3.3. määrätä + object + translative

This is another verb with many meaning. In this context, the verb “määrätä” means to appoint someone or to be appointed.

Finnish English
Hänet määrättiin oppaaksi. He was appointed as the guide.

3.4. todeta + object + translative

One of the uses of the verb “todeta” is with the translative in order to express that something was declared to be a certain way.

Finnish English
Lääkäri totesi miehen kuolleeksi. The doctor declared the man to be dead.
Aidan rakentaminen todettiin liian kalliiksi. The building of the fence was declared to be too expensive.

3.5. äänestää + object + translative

The verb “äänestää” can be used with the partitive: “Äänestän presidenttiä”, which refers to the act of voting. When adding the translative, we’re voting someone (the object of the sentence) for a certain position (which will appear in the translative).

Finnish English
Hänet äänestettiin parhaaksi urheilijaksi. He was voted to be the best sportsman.
Ministeri äänestettiin presidentiksi. The minister was voted to be the president.

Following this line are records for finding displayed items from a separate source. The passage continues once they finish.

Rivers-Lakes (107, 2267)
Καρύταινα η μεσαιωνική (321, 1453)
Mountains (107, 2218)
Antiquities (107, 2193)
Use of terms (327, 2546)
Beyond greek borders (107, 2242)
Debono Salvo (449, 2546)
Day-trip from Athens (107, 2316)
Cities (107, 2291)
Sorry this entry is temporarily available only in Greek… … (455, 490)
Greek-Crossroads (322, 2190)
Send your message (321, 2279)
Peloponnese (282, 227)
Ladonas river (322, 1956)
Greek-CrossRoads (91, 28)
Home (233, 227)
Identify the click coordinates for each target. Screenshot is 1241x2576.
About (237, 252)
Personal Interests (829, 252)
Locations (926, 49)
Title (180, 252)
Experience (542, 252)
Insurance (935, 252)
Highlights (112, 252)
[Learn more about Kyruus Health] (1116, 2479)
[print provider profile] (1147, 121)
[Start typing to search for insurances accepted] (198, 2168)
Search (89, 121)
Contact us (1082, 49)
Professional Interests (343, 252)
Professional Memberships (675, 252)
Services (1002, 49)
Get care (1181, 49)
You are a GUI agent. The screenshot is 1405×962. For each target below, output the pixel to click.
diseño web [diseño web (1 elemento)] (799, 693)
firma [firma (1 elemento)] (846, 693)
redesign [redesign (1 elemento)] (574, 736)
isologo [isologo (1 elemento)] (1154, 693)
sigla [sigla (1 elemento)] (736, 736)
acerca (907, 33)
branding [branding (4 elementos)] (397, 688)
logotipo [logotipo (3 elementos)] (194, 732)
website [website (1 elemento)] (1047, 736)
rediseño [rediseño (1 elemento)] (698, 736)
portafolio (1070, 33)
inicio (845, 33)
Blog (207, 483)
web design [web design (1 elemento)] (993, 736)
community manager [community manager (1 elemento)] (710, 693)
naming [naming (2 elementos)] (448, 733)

3.6. tuntea + itse + translative

Some learners of Finnish find they have a hard time to express their feelings in Finnish. The verb “tuntea” is one way to do so, but it will require this specific sentence construction, which includes the pronoun “itse”. You will need to add the appropriate possessive suffix to this.

Finnish English
Tunsin itseni väsyneeksi ja kiukkuiseksi. I felt tired and irritable.
Maarit alkoi tuntea itsensä epätoivoiseksi. Maarit was starting to feel desperate.
Tunnetko itsesi ujoksi puhuessasi tuntemattomalle? Do you feel shy when talking to strangers?


4. The verb tulla

The verb “tulla” gets its own section on this page because the same phrase can be said both using the translative and the mistä-form (the elative case). In addition, there is the participle construction “tulla tehneeksi/tehdyksi”, which will be discussed elsewhere.

Translative Mistä (elative) English
Hän tuli äidiksi 39-vuotiaana. Hänestä tuli äiti 39-vuotiaana. She became a mother at 39 years old.
Hän tuli kodittomaksi. Hänestä tuli koditon. She became homeless.
Me tulimme kuuluisiksi. Meistä tuli kuuluisia. We became famous.